# EXERCISE PROMPT:
Copy every line of the items below word for word, and leave out the pictures.

# DATA EXTRACT:
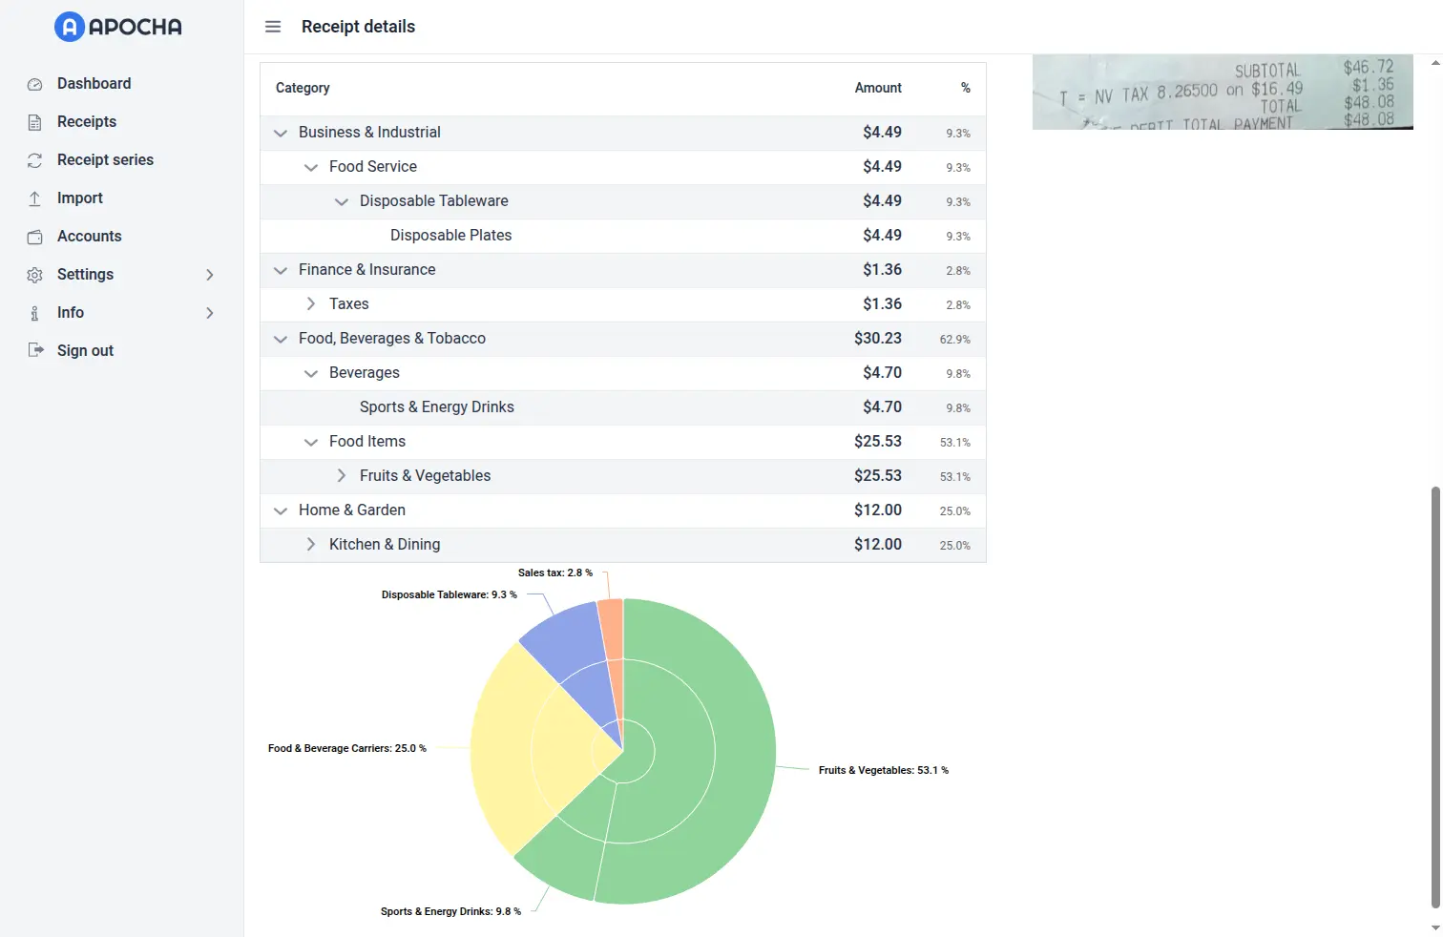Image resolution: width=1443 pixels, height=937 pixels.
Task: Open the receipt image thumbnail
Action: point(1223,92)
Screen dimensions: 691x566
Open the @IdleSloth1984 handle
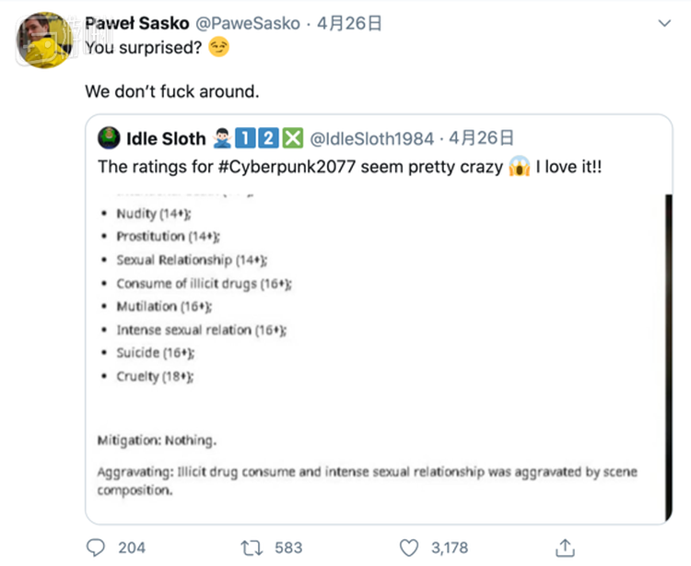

# REPLY TO THE TASK:
Image resolution: width=1443 pixels, height=937 pixels.
Task: Open the receipt image thumbnail
Action: point(1223,92)
Screen dimensions: 691x566
Open the @IdleSloth1984 handle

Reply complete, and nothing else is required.